SCOTT FESCHUK

Donald Trump’s secret weapon against ISIS: Billy Joel

Imagining Donald Trump’s first day in the Oval Office: ‘Which button here fires the nukes? This flashing one?’

(Illustration)

Donald Trump and Billy Joel. (Illustration by Levi Nicholson and Richard Redditt)

Jan. 20, 2017: Donald Trump is sworn in as the 45th U.S. President. Trump summons his top military officers to the Situation Room to finally reveal his “secret plan” to defeat ISIS.

Generals and, I guess, lady generals? Is that the term?

Help yourselves to a terrific mac ’n’ cheese bacon slider from the new White House chef, Guy Fieri. Six different kinds of cheese in there, okay? Six. At best—at best—China has managed to do four. So my administration is off on the right foot.

First question: Which button here fires the nukes? This flashing one? One pizza with pepperoni and mushroom cloud, delivered right to ISIS HQ. Boom, the terrorists die, we win, thanks Trump, big hero, president for life probably, maybe Mount Rushmore even but who can say?

Okay so relax, that was just a joke about the missiles. I’m great at jokes. Although which one is it, actually? I don’t want to push a button thinking it’s the button and then find out it summons a valet or rings a stupid bell.

Related: Turns out Donald Trump is a regular guy 

Anyway, this whole ISIS problem—it’s bad. It’s unprecedented. It’s literally never been precedented. So let’s get to my plan, which totally exists.

The big challenge as I understand it is: The terrorists are hiding. They hide in caves, tents maybe, under the bed, who knows? They don’t exactly carpool to work together, is what I’m saying. We need to bunch them up so we can hit them all at once.

Answer: Billy Joel. Very, very good friend of mine for many, many years. What we do is we put on a concert—Billy Joel, one night only, ISISstock, ISISpalooza, ISIS-Come-Get-Blown-Up, except we don’t say that because that’s the surprise, right?

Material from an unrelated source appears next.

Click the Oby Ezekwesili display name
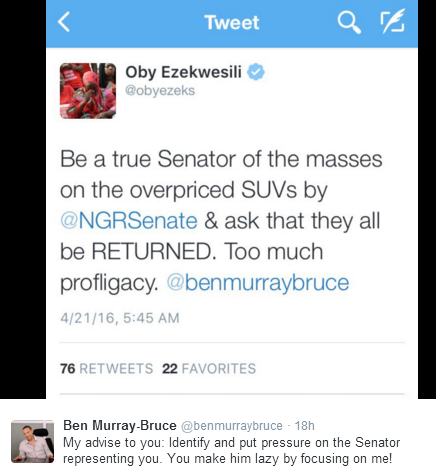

We put up flyers all over ISIStopia or wherever they live: Come see the show. Five shillings, or whatever their money is. Believe me, they’ll come—they’re terrorists, not robots. They have two ears and a heart, is what I’m saying. You think you’re tired of Piano Man and then Billy hits the chorus and, I’m telling you, chills. Legitimate shivers. Honestly, I envy these ISIS people. It’s not a bad way to go.

Anyway, first encore, we bomb them to hell. Does Billy get hit too? Ideally, no—but probably yes. Big hero. We’ll name an aircraft carrier after him. Or maybe these sliders. Guy Fieri’s Six-Cheese Billy Joel Memorial Bacon Sliders. With a side of Purple Heart Fries.

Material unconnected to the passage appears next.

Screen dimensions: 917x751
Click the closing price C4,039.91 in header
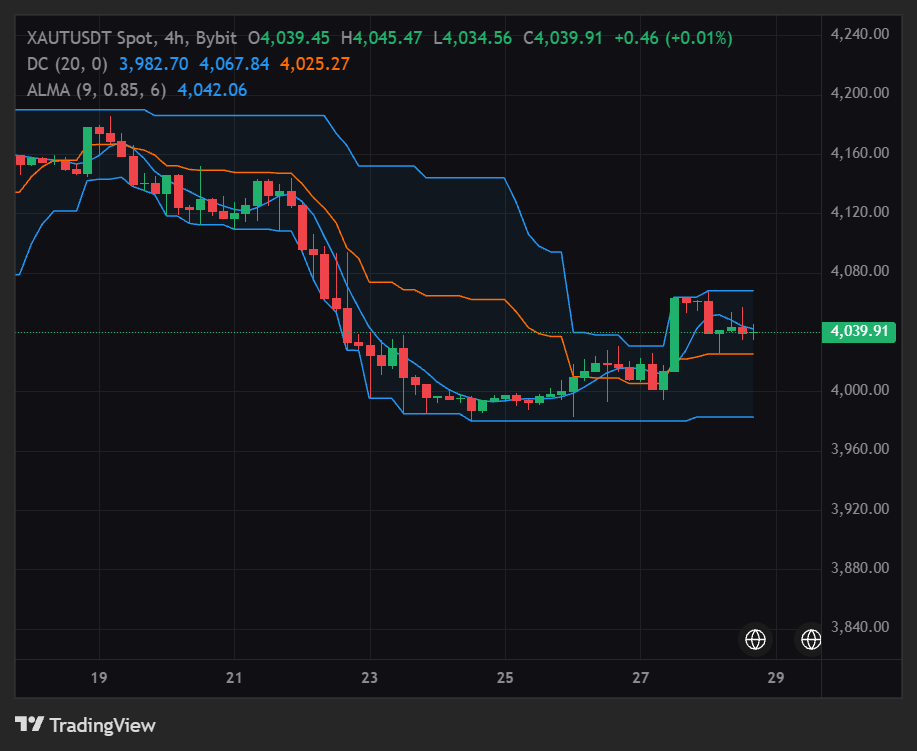coord(563,38)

Which button do I push to make them send in some fries? This flashing one?

Related: Did Donald Trump really say that? 

So, will my plan work? Yes. I’m the best at planning plans. But you guys are generals and generals are always going be like, “Mr. President, great plan, best plan ever—but maybe we should have a backup plan that we’ll never require, but just in case.”

Dumb. Dumb thinking. Don’t need one. But also smart, so here are two.

One, we lie to them. We tell ISIS, “You win. We give up. We’re all like you now, okay?” Put Melania on TV in a burka. She’ll still look hot, obviously, but “devout” hot.

Then we tell them: “But have you heard about Canada? Oh, it’s so terrible, Canada still believes in partying and freedom and all the bad stuff.” You should terrorize Canada, being the message. ISIS falls for it: “Death to Canada! Bomb their strategic reserve of maple syrup!” And we’re sitting here, relaxed, it’s nice, we’re having a good time.

Two, if maybe we can’t find them to bomb them, we cut off their money. I’m thinking Trump University starts a master’s program in Destroying the American Infidels. Lots of commercials on YouTube: “Do you want to eradicate the Great Satan from the comfort of own spider hole?” Promise the very best faculty in anti-American studies. Big tuition fees. Eight months and ISIS will be flat broke.

Or maybe this: Remember that big heist movie? We beat our bad guy like they beat theirs. We get some fake moustaches, we slip in, a little sleight of hand, and all of a sudden we’ve stolen all their oil and they’re shaking their fists in the air and going, “Curse you, Danny Ocean!”

That was a great documentary, by the way. I can’t remember the name of the group but I’m sure you can find them. The leader looks a lot like George Clooney if that helps.